Cette région oubliée aurait été, il y a 30 000 à 50 000 ans, l’un des premiers points de contact des populations en provenance d’Asie du Sud-Est. Aujourd’hui, les tribus aborigènes (Worrorras, Ngarinyins, Woonambas) représentent 44 % de la population du Kimberley et les milliers de peintures pariétales découvertes dans des abris-sousroche attestent de leur ancrage millénaire dans la région. Ecrins de grès brut dans lesquels s’offrent à tous vents des joyaux inestimables de l’art et de la tradition de ces peuples premiers.
Le tandem que forment Rob Colbert et son hélicoptère, un Eurocopter EC 130 B4, « le meilleur du monde pour ce genre d’opération » selon lui, est parfois le seul moyen, mais surtout le plus exaltant, pour rejoindre ces extraordinaires musées à ciel ouvert. Rob dépose alors ses passagers sur le Mitchell Plateau, en plein bush, avec une dextérité déconcertante, entre deux boules de spinifex et trois eucalyptus. A deux pas de sites de toute beauté qu’il a repérés au fil de ses innombrables investigations. Passionné par la culture aborigène et sa cosmogonie, Rob nous livre, dans une chaleur accablante et sur le motif, les secrets du Dream Time, le Temps du Rêve. En l’occurrence, ceux des Wandjinas, grands personnages peints à l’ocre. Auréolés des éclairs du tonnerre, ces esprits totémiques de la pluie et de l’orage, à l’origine de la création, semblent nous fixer de leurs grands yeux noirs. Les plus anciennes de ces représentations seraient âgées de 1 700 ans. Mais celles qui nous observent ne seraient que des jeunesses de moins de… 500 ans ! D’autres sites montrent de gracieuses silhouettes de danseurs longilignes dans des tenues de cérémonie très précisément dessinées. Parfois pas plus hautes que la main d’un homme, ces « figures Bradshaw », du nom de ce pasteur né à Melbourne qui les découvrit en 1891, les Aborigènes les appellent Gwion-Gwion. La datation de ces merveilles donne le vertige : l’une d’elles à 17 500 ans, ce qui en fait l’une des plus anciennes représentations détaillées d’humains au monde.

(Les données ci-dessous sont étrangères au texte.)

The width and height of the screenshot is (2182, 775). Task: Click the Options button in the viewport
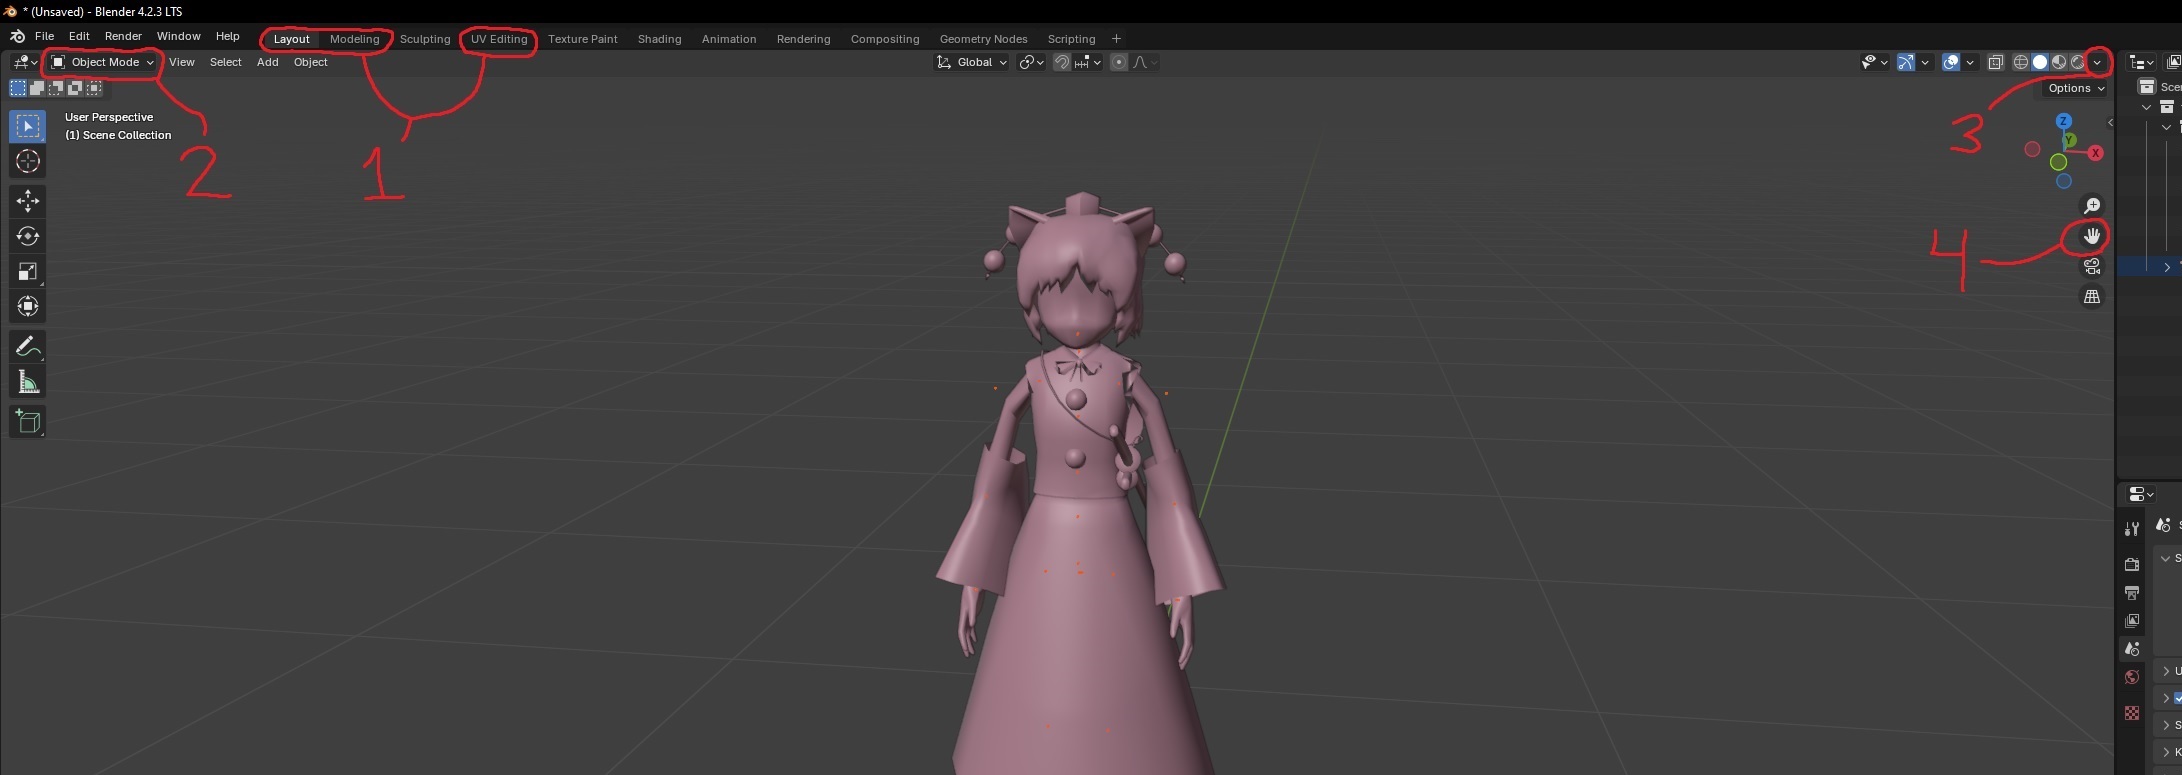point(2075,88)
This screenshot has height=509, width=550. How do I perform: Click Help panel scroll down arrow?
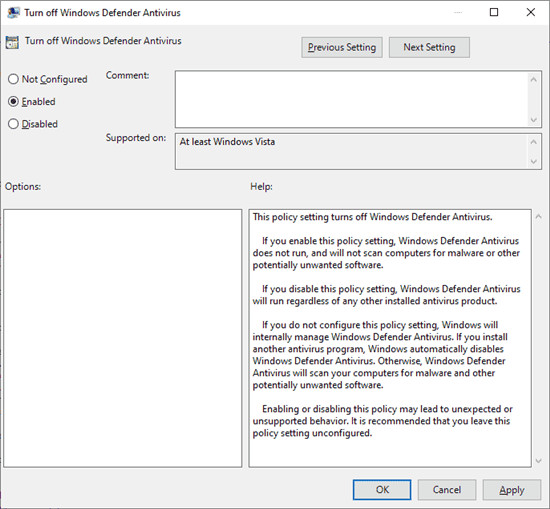(x=539, y=461)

L’ESPOIR D’UN SUPER PARC MARIN DU KIMBERLEY
Mais le True North, déjà, s’enfonce dans le golfe de Cambridge où se niche Wyndham, port de débarquement pour les passagers. Autre bout du monde improbable érigé à la fin XIXe siècle lors de la ruée vers l’or. L’unique autoroute du Kimberley, la Great Northern Highway, le relie à Kununurra et son aéroport régional. Certains continueront leur exploration de l’immense île-continent. Les passionnés de culture aborigène gagneront le Territoire du Nord et sa terre d’Arnhem, tout proches. Pour nous, l’aventure australienne prend fin.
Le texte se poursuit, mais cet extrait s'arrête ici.